Nos señalaba la diferencia entre las relaciones de México y Canadá a las que mantenemos con EU, acompañando las obvias razones que provocan sea más difícil. Explicaba cómo la migración de mexicanos hacia Canadá, lejos de ser un problema, es una necesidad reconocida por su gobierno. Por ello, existen programas que permiten a miles de trabajadores mexicanos acudir a los mercados laborales en áreas como agricultura, construcción, servicios etc., y luego ordenadamente regresar a México aguardando la siguiente temporada.

 

Exponía luego la gran demanda por todo tipo de profesionistas. Sin embargo, puntualizaba el problema cuando el gobierno de Canadá no reconoce títulos profesionales de universidades mexicanas situación en la cual ya se encuentra trabajando para resolverla.

 

Como clásico discípulo del Maquio, exhibiendo esa rica mezcla de experiencia en el campo de los negocios, de la política y su claro concepto del mercado libre, Emilio exponía la cantidad de oportunidades que Canadá ofrece en áreas como mercados de capital, inversiones, educación, negocios, intensificar el comercio, intercambios culturales, científicos y, sobre todo, la actitud tan positiva del canadiense hacia México.

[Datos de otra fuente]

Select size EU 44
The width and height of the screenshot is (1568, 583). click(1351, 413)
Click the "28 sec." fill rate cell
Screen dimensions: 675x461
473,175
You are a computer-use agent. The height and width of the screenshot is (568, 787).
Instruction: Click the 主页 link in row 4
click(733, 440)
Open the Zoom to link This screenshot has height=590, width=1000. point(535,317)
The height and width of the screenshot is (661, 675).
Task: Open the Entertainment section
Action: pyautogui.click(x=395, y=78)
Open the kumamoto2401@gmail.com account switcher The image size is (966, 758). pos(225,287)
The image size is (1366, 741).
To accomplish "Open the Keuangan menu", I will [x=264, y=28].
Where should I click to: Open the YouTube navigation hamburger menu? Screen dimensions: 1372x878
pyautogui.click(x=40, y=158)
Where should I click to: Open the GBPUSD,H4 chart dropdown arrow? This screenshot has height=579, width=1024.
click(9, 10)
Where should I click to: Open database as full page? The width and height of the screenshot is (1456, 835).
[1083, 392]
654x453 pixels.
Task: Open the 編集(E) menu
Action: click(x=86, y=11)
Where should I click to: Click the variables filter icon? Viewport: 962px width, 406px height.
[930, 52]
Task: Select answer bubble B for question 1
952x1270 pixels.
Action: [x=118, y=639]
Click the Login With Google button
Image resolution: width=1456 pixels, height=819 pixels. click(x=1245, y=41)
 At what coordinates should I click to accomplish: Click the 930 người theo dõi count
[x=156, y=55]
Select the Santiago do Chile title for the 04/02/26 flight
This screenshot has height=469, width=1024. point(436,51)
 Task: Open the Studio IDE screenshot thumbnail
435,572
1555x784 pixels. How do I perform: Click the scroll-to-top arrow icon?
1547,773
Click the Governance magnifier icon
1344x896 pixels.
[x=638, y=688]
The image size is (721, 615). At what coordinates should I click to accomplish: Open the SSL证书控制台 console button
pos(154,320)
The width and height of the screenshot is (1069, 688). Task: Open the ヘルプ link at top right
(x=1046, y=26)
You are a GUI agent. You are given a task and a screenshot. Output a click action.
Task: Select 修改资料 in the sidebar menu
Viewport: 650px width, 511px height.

Es decir, mi interpretación fue el que no hemos aprovechado el 5% del potencial a la mano.

 

Hacia el final de la entrevista yo pensaba, ¿Por qué tal ceguera y no ver los acres de diamantes? Aunque Emilio no llegaba hasta ese recinto, me parece el presidente le ha entregado una responsabilidad histórica: Establecer una sociedad creativa y diferente con el tercer socio que, además de los beneficios económicos naturales que produzca, sirva como fórmula para llevar nuestra relación con los EU a otro nivel en beneficio del bloque.

 

En pocas palabras y en mi opinión, Canadá tiene el potencial de convertirse en el endulzante para el amargo café que comparten México y los EU. Si mi juicio es certero en cuanto la visión del presidente, ha dado un muy buen primer paso encomendando la tarea a un hombre que tiene todas las herramientas para ejecutar exitosamente el CANAMEX: Emilio Goicoechea.